Film mexico-franco-suédois de Michel Franco (2021), avec Tim Roth, Charlotte Gainsbourg, Iazua Larios, Henry Goodman, Albertine Kotting, Samuel Bottomley, Monica del Carmen, James Tarpey… 1h23. Sortie le 27 juillet 2022.
Tim Roth
Une famille insouciante passe des vacances de rêve à Acapulco. Rien ne semble pouvoir perturber sa joie de partager ces moments d’insouciance sous un soleil au beau fixe. Jusqu’au moment où un grain de sable vient enrayer cette belle mécanique : un deuil lointain qui contraint les touristes ainsi unis à replier leurs draps de bain et à repartir séance tenante. La carte postale idyllique se déchire.

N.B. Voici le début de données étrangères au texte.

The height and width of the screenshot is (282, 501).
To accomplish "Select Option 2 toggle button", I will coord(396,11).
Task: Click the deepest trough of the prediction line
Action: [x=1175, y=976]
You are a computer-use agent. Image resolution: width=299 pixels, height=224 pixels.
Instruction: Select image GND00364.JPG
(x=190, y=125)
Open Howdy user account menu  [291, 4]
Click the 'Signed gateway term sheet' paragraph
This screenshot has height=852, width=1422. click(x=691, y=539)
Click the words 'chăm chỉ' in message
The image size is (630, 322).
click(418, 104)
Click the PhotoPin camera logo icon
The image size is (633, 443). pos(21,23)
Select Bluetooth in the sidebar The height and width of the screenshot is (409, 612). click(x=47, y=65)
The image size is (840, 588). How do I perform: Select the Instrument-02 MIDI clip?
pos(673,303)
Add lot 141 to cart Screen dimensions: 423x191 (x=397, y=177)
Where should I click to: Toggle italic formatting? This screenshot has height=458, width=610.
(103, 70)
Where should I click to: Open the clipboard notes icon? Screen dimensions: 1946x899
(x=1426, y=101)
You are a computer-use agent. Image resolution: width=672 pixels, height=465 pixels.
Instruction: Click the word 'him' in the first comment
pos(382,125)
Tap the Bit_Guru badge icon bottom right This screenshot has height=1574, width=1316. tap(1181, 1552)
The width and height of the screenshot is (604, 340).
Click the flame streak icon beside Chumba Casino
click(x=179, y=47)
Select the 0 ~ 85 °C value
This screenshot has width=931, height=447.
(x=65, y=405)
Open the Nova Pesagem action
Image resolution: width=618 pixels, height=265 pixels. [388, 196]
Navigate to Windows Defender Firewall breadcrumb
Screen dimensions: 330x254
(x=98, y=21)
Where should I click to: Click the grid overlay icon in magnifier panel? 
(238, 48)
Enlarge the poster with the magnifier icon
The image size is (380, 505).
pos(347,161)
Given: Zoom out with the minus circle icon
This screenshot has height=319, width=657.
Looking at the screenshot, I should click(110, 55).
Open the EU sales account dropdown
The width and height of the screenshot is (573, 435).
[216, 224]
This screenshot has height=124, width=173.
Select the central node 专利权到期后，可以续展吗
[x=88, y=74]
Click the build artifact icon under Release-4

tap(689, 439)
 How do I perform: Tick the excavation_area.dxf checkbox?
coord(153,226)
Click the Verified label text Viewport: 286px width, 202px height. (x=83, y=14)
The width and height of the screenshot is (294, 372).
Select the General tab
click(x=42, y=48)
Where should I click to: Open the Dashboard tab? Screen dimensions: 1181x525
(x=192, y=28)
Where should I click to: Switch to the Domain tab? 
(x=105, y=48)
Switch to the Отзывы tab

Alors que la femme repart séance tenante en Europe avec ses deux enfants, l’homme prétexte avoir égaré son passeport pour regagner une modeste pension de famille, en promettant de prendre un autre vol. Dès lors, plus rien ne se passe comme prévu. Au point que les rapports entre les protagonistes de cette histoire semblent plus compliqués que leurs vacances idylliques ne tendaient à nous le faire croire jusqu’alors. Réputé pour la radicalité de sa mise en scène, le cinéaste mexicain Michel Franco renonce ici aux longs plans-séquences qui ont contribué à sa réputation, mais pas à l’art des faux-semblants dans le domaine duquel il est passé maître. Sundown commence par nous bercer d’apparences trompeuses avant de les briser une à une. Chassez le naturel, il revient au galop…
Tim Roth, Henry Goodman
Albertine Kotting et Charlotte Gainsbourg
Sundown est une tragédie moderne d’une logique implacable qui s’inscrit dans la tradition de certains films sur l’incommunicabilité signés par Michelangelo Antonioni dans les années 60 et 70. C’est la chronique d’un rêve qui se brise brutalement en mille morceaux et va entraîner des dégâts collatéraux incalculables. Les images idylliques de cette famille européenne en villégiature dans un paradis touristique coupé de la réalité locale ne sont là que pour nous bercer d’illusions. Au point que les rapports qu’entretiennent ces adultes et ces enfants ne vont révéler leur véritable nature qu’en fonction des événements et que le principe de réalité va s’imposer sous l’aspect implacable du fameux fatum cher à la tragédie antique. Retrouvant l’acteur britannique Tim Roth qu’il avait déjà dirigé avec maestria dans Chronic pour lequel il avait obtenu le Prix de la mise en scène au Festival de Cannes 2016, le réalisateur mexicain lui confie cette fois le rôle d’un Occidental déterminé à préserver son bonheur coûte que coûte en essayant d’échapper à son milieu. Un personnage qu’on peut juger égoïste, mais qui a le mérite d’aller au bout de sa détermination en se plaçant délibérément en marge de la société, quitte à tourner le dos à sa famille pour profiter d’un bonheur précaire et fugace dans les bras d’une autochtone.
Tim Roth
En adoptant le point de vue de cet individualiste forcené qui réalise que son bonheur individuel est incompatible avec les normes en usage au sein de la bourgeoisie européenne dont il est issu, Michel Franco signe un film authentiquement subversif et renonce à pas mal des effets de style qui ont contribué à sa réputation de trublion du cinéma mexicain. Ce formalisme envahissant qui semble aujourd’hui avoir réduit à un silence contraint ses compatriotes Carlos Reygadas et Amat Escalante, au moment même où les transfuges hollywoodiens Alejandro Gonzàlez Iñarritu, Alfonso Cuarón et Guillermo del Toro triomphent quant à eux à l’international. Franco s’appuie pour cela sur la personnalité ténébreuse de Tim Roth en héritier romantique cousinant avec certains protagonistes tout droit sortis des romans d’Ernest Hemingway, et le naturel volcanique de la comédienne locale Iazua Larios. Sundown est une grande errance méditative qui souligne les poids respectifs de l’inné et de l’acquis dans une société où le fait de changer de vie constitue peut-être le dernier combat majeur, notamment en raison de l’omniprésence des moyens de communication à notre disposition. Une réflexion existentielle abyssale qui confère à ce film une puissance à laquelle il est difficile de rester indifférent, tant elle est universelle.